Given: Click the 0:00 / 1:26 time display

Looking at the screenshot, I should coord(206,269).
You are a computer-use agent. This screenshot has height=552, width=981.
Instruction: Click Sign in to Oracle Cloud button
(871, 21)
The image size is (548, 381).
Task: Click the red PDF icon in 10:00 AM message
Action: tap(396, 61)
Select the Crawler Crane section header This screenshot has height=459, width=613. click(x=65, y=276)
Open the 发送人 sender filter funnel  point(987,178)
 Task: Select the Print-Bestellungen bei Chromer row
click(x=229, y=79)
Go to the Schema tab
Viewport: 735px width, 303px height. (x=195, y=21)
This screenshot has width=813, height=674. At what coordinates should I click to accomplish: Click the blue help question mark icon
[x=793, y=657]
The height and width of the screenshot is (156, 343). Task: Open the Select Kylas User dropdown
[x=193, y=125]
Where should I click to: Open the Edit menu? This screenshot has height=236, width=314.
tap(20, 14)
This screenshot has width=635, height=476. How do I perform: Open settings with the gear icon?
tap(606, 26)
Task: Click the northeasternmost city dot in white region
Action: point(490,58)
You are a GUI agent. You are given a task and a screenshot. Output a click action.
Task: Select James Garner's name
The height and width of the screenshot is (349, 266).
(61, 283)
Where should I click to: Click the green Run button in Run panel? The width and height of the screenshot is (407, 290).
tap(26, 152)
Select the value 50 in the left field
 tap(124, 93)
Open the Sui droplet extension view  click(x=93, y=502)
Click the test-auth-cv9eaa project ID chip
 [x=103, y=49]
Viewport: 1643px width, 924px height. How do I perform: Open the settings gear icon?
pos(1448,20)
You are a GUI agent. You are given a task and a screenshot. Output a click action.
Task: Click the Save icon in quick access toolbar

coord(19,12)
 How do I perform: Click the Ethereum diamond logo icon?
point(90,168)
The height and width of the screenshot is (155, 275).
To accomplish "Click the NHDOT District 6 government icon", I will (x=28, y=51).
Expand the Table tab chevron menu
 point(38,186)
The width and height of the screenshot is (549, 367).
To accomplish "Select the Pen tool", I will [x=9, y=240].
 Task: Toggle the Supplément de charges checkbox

•••••

■ WHAT NEEDS TO BE DONE ■
Copy out all of the material above line for line, without changing a single character.

■ COMPLETED EXERCISE ■
Given: Click the 0:00 / 1:26 time display

Looking at the screenshot, I should coord(206,269).
You are a computer-use agent. This screenshot has height=552, width=981.
Instruction: Click Sign in to Oracle Cloud button
(871, 21)
The image size is (548, 381).
Task: Click the red PDF icon in 10:00 AM message
Action: tap(396, 61)
Select the Crawler Crane section header This screenshot has height=459, width=613. click(x=65, y=276)
Open the 发送人 sender filter funnel  point(987,178)
 Task: Select the Print-Bestellungen bei Chromer row
click(x=229, y=79)
Go to the Schema tab
Viewport: 735px width, 303px height. (x=195, y=21)
This screenshot has width=813, height=674. At what coordinates should I click to accomplish: Click the blue help question mark icon
[x=793, y=657]
The height and width of the screenshot is (156, 343). Task: Open the Select Kylas User dropdown
[x=193, y=125]
Where should I click to: Open the Edit menu? This screenshot has height=236, width=314.
tap(20, 14)
This screenshot has width=635, height=476. How do I perform: Open settings with the gear icon?
tap(606, 26)
Task: Click the northeasternmost city dot in white region
Action: point(490,58)
You are a GUI agent. You are given a task and a screenshot. Output a click action.
Task: Select James Garner's name
The height and width of the screenshot is (349, 266).
(61, 283)
Where should I click to: Click the green Run button in Run panel? The width and height of the screenshot is (407, 290).
tap(26, 152)
Select the value 50 in the left field
 tap(124, 93)
Open the Sui droplet extension view  click(x=93, y=502)
Click the test-auth-cv9eaa project ID chip
 [x=103, y=49]
Viewport: 1643px width, 924px height. How do I perform: Open the settings gear icon?
pos(1448,20)
You are a GUI agent. You are given a task and a screenshot. Output a click action.
Task: Click the Save icon in quick access toolbar

coord(19,12)
 How do I perform: Click the Ethereum diamond logo icon?
point(90,168)
The height and width of the screenshot is (155, 275).
To accomplish "Click the NHDOT District 6 government icon", I will (x=28, y=51).
Expand the Table tab chevron menu
 point(38,186)
The width and height of the screenshot is (549, 367).
To accomplish "Select the Pen tool", I will [x=9, y=240].
 Task: Toggle the Supplément de charges checkbox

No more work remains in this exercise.